Prove the Integral of log sin x from 0 to pi/2

This lesson proves the standard result that $\int_0^{\pi/2} \log(\sin x)\,dx = -\tfrac{\pi}{2}\log 2$. It is both a worked proof and a result worth remembering, since the same value appears in many exam questions.
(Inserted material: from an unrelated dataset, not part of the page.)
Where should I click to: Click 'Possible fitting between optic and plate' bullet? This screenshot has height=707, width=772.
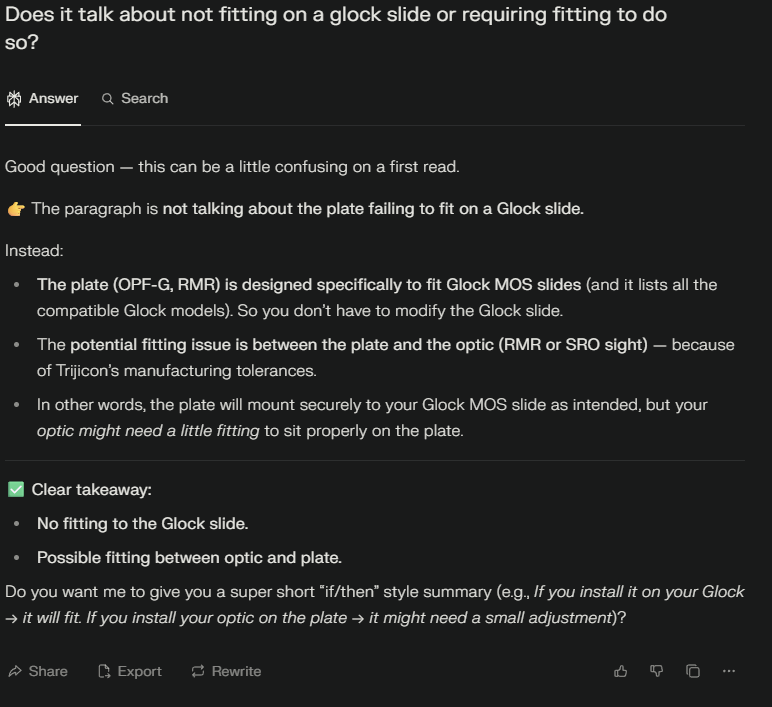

The whole proof rests on the properties of definite integrals.

Setting up the integral

Let

$I = \int_0^{\pi/2} \log(\sin x)\,dx.$

This is equation (1).

Applying the king property

Use the property $\int_0^a f(x)\,dx = \int_0^a f(a-x)\,dx$ with $a = \tfrac{\pi}{2}$. Replacing $x$ by $\tfrac{\pi}{2} - x$ and using $\sin\!\left(\tfrac{\pi}{2} - x\right) = \cos x$ gives

$I = \int_0^{\pi/2} \log\!\left(\sin\!\left(\tfrac{\pi}{2} - x\right)\right) dx = \int_0^{\pi/2} \log(\cos x)\,dx.$

This is equation (2).

Adding the two forms

Adding equations (1) and (2):

$2I = \int_0^{\pi/2} \big(\log(\sin x) + \log(\cos x)\big)\,dx = \int_0^{\pi/2} \log(\sin x \cos x)\,dx,$

using $\log a + \log b = \log(ab)$.

The log 2 trick

To turn $\sin x \cos x$ into $\sin 2x$, add and subtract $\log 2$:

$2I = \int_0^{\pi/2} \log(2\sin x \cos x)\,dx - \int_0^{\pi/2} \log 2\,dx.$

Since $2\sin x \cos x = \sin 2x$, and the second integral is a constant times the length of the interval,

$2I = \int_0^{\pi/2} \log(\sin 2x)\,dx - \log 2 \cdot \frac{\pi}{2}.$

Call this equation (3).

Evaluating the remaining integral

Let

$I_1 = \int_0^{\pi/2} \log(\sin 2x)\,dx.$

Substitute $2x = t$, so $2\,dx = dt$ and $dx = \tfrac{1}{2}\,dt$. When $x = 0$, $t = 0$; when $x = \tfrac{\pi}{2}$, $t = \pi$. Therefore

$I_1 = \frac{1}{2}\int_0^{\pi} \log(\sin t)\,dt.$

Folding back with symmetry

Apply the property $\int_0^{2a} f(x)\,dx = 2\int_0^{a} f(x)\,dx$ when $f(2a - x) = f(x)$. Here $2a = \pi$, and $\sin(\pi - t) = \sin t$, so $\log(\sin(\pi - t)) = \log(\sin t)$ and the condition holds. Thus

$I_1 = \frac{1}{2}\cdot 2\int_0^{\pi/2} \log(\sin t)\,dt = \int_0^{\pi/2} \log(\sin t)\,dt = I,$

since the variable of integration is just a dummy name.

Solving for I

Put $I_1 = I$ back into equation (3):

$2I = I - \frac{\pi}{2}\log 2.$

So $2I - I = -\tfrac{\pi}{2}\log 2$, which gives

$I = -\frac{\pi}{2}\log 2.$

Key takeaways

• $\int_0^{\pi/2} \log(\sin x)\,dx = \int_0^{\pi/2} \log(\cos x)\,dx = -\tfrac{\pi}{2}\log 2$.
• The king property $\int_0^a f(x)\,dx = \int_0^a f(a-x)\,dx$ turns sine into cosine and lets you add the two forms.
• Adding and subtracting $\log 2$ creates $\sin 2x$, and the symmetry property folds the integral back onto itself so you can solve for $I$ directly.